Task directions: Give back, exactly and with nothing else, the lines running from the one that contains "You are a GUI" to the end of the entries below; do not include pictures.

Stored entries
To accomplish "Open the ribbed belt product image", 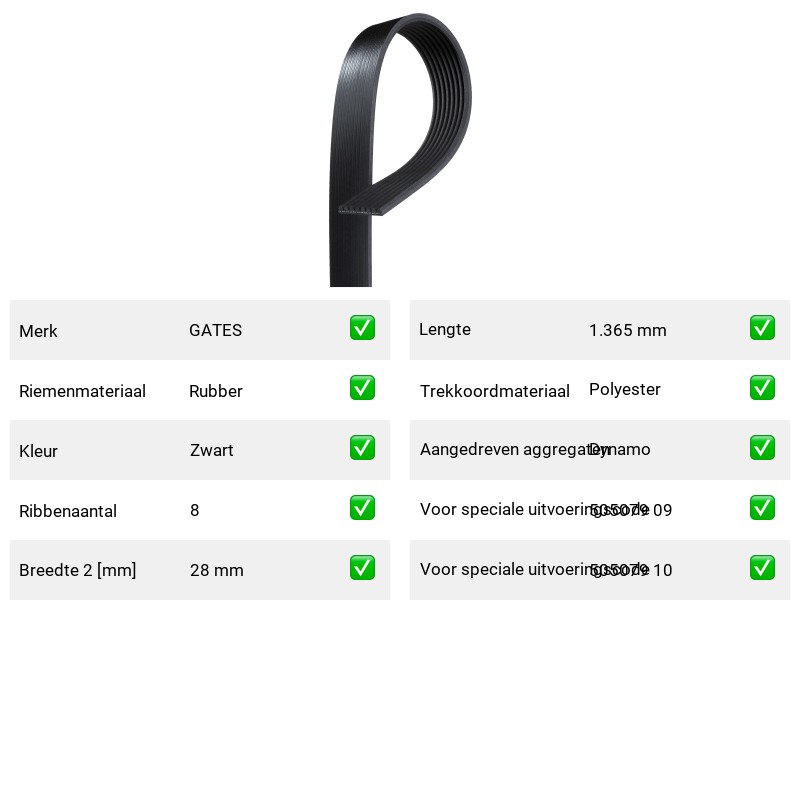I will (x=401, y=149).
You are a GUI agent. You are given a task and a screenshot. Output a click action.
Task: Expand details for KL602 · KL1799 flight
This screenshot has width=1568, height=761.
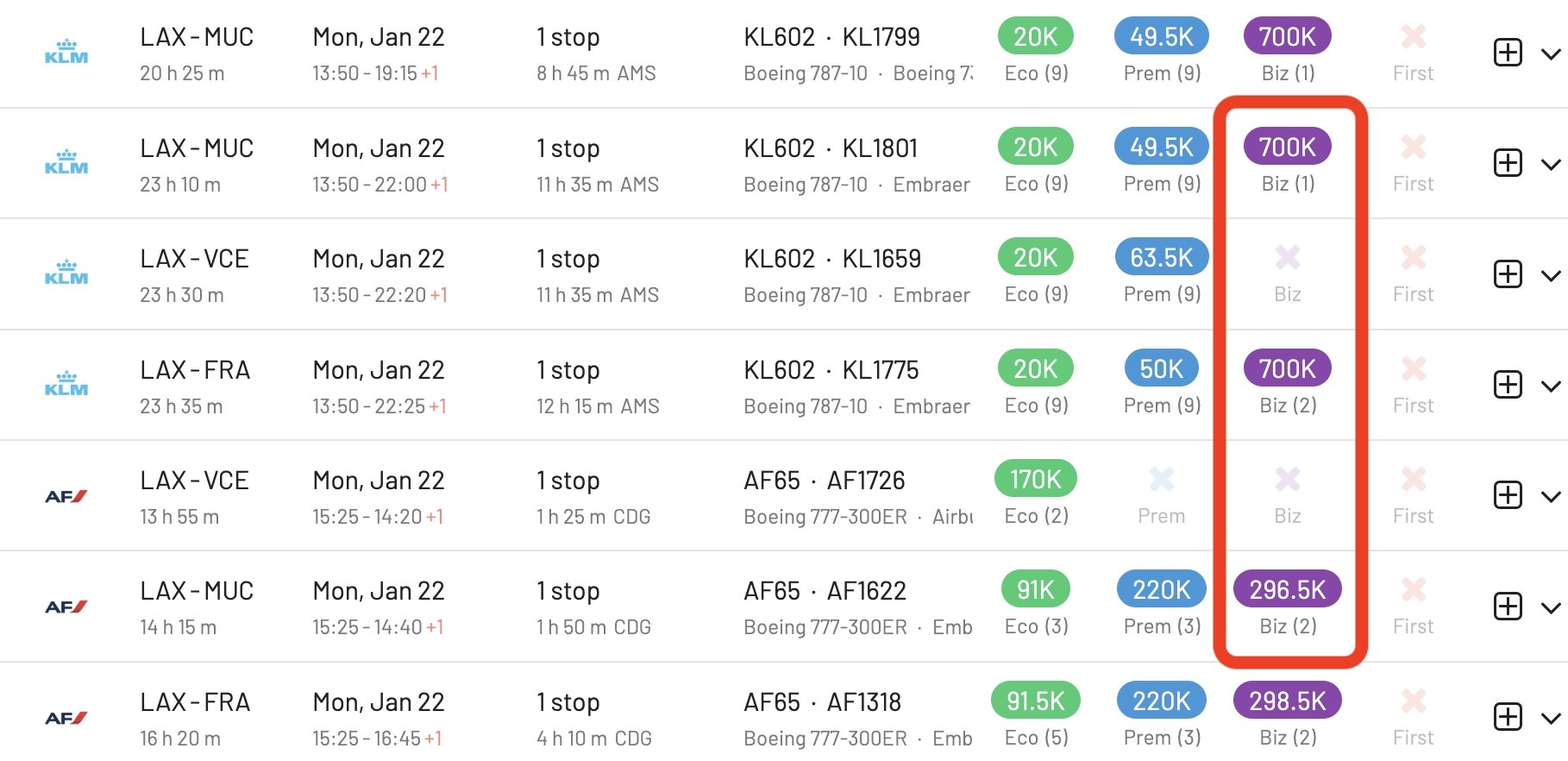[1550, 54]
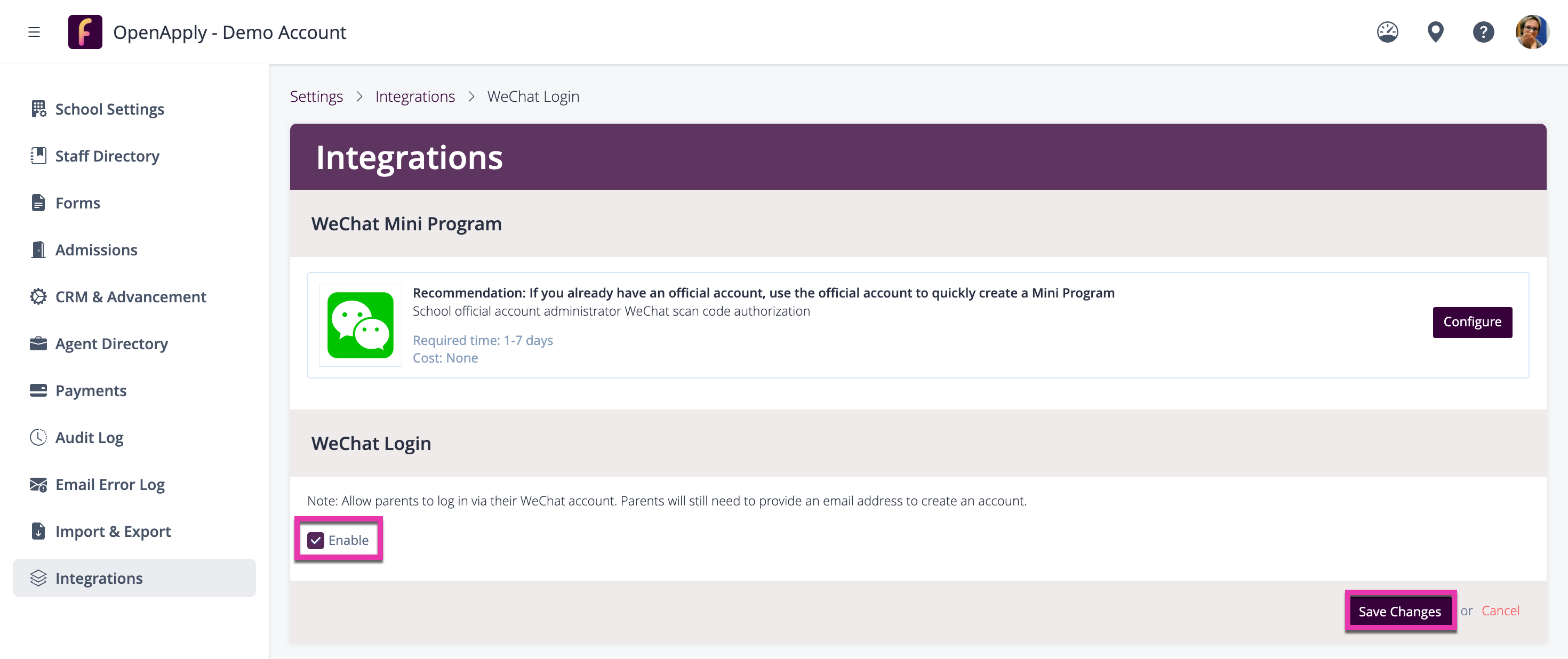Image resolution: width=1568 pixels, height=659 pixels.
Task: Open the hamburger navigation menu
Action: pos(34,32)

Answer:
You are a GUI agent. You are given a task and a screenshot. Output a click action.
Task: Expand details for KL602 · KL1799 flight
This screenshot has width=1568, height=761.
[1550, 54]
Image resolution: width=1568 pixels, height=659 pixels.
Task: Open the hamburger navigation menu
Action: pos(34,32)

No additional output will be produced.